Alacaklı, edimi kabul ya da kendisine düşen hazırlık eylemlerini yapmakta gecikmiş veya hiç eda etmemiş bulundukça, borçlu temerrüdü durumu meydana gelmez. Ancak, alacaklı, borca aykırılık teşkil eden diğer durumlarda kendisine sunulan ifa teklifini reddederek borçluyu mütemerrit duruma düşürebilecek iken, borca uygun ifa teklifini reddetme hakkına borçlu temerrüde düştükten sonra dahi sahip değildir. Buradan hareketle, BK md. 68 hükümleri uyarınca kısmi ifayı kabule zorlanamayacak olan alacaklı, ifayı reddederek borçluyu mütemerrit duruma düşürebilecek ve ancak ifa edilmeyen kısım için bundan böyle kısmi ifa imkânsızlığı veya kısmi temerrüt hükümleri uygulanır. Buna karşılık, BK md. 95 ile öngörülmüş olan durumlarda, borçlunun temerrütten kurtulabilmesi için, borç konusu şeyi tevdi etmesi gerekir. Aksi halde borçlu, kararlaştırılan günün geçmesi ile temerrüde düşecek ve temerrüd faizini ödemekle yükümlü olacaktır. [32]

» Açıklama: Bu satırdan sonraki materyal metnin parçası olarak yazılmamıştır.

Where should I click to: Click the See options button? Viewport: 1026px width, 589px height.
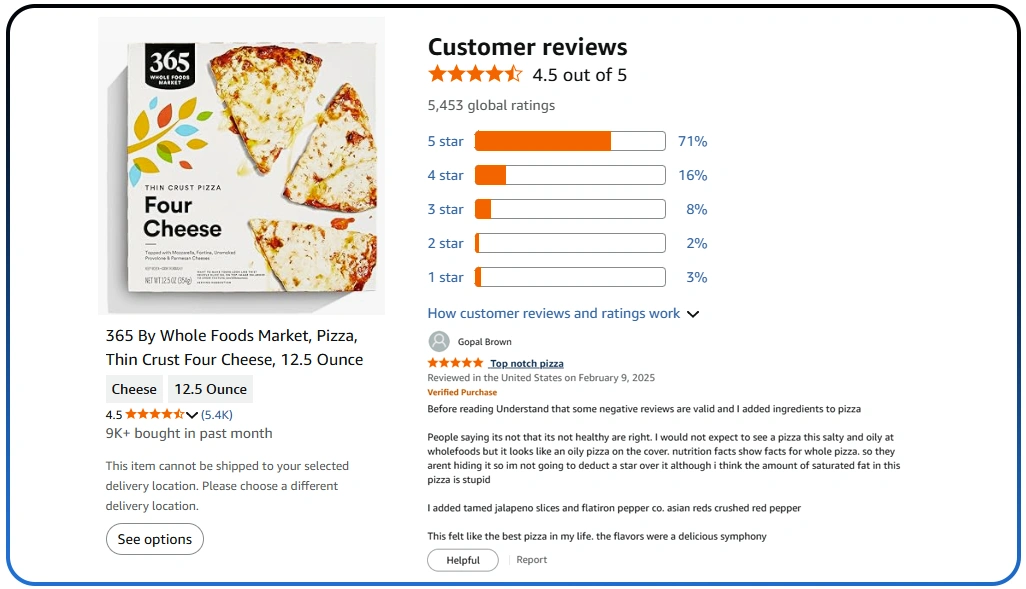pos(154,538)
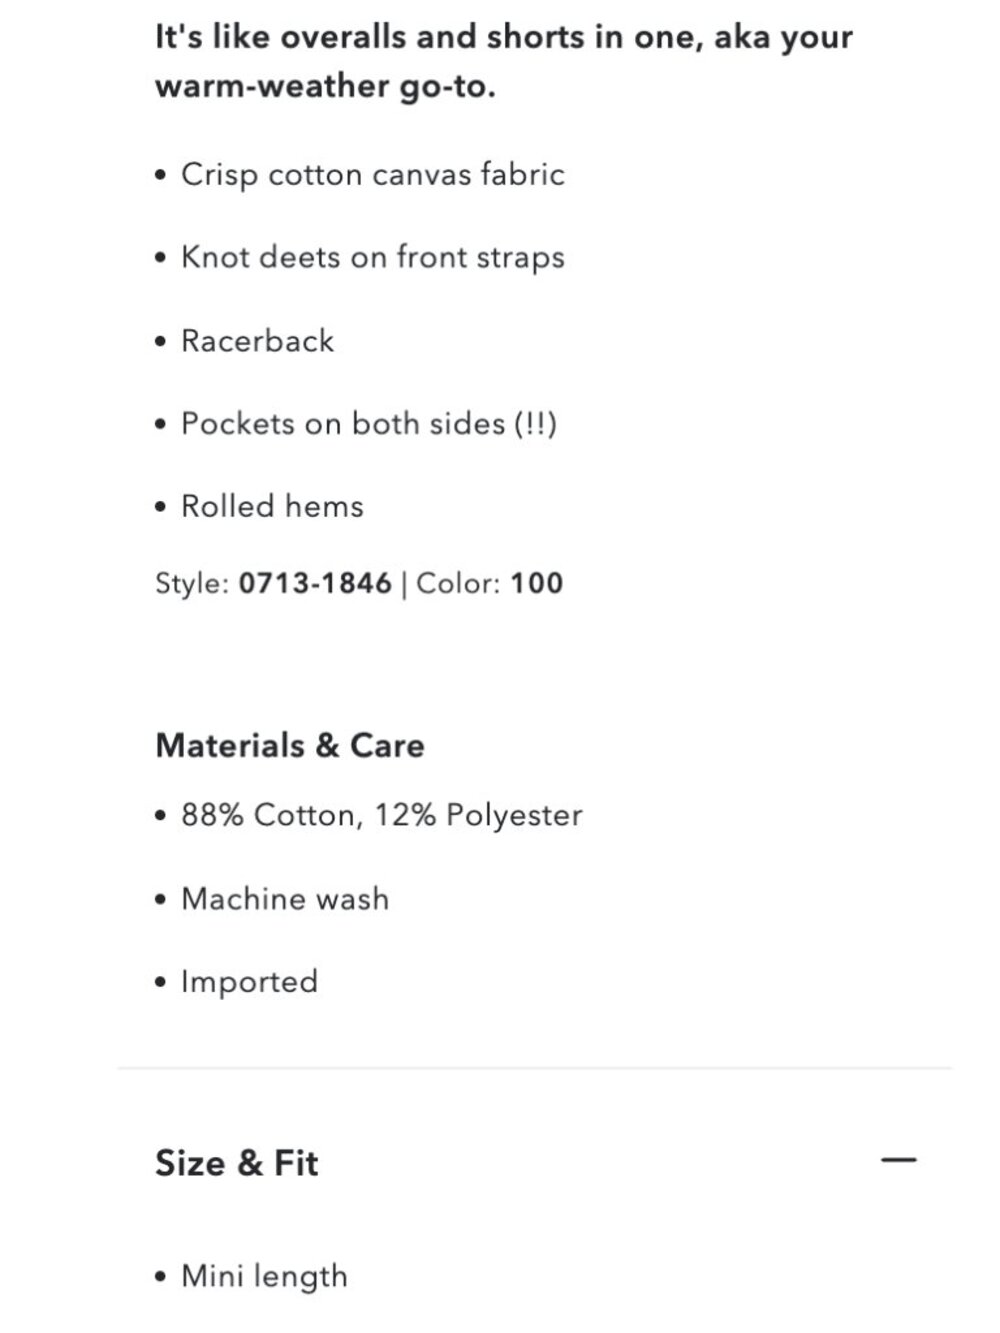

  1. BORÇLUNUN TEMERRÜDÜNDE KUSURUN ROLÜ

Borçlunun temerrüde düşmesi için kusurlu bulunması gerekmemektedir. Temerrüt faizi ödeme borcunda ve tam iki yanlı sözleşmelerde mütemerrit olmayan yanın sözleşmeden dönmesinde Bk md. 106 hükmüne göre kusur aranmamaktadır.  Ancak temerrüdün bazı sonuçlarının ortaya çıkabilmesi için borçlunun kusuru şarttır. Temerrüd nedeniyle alacaklının giderim isteyebilmesi ve hasarın borçlu üzerinde kalması için borçlunun kusurlu olması gerekecektir. [33]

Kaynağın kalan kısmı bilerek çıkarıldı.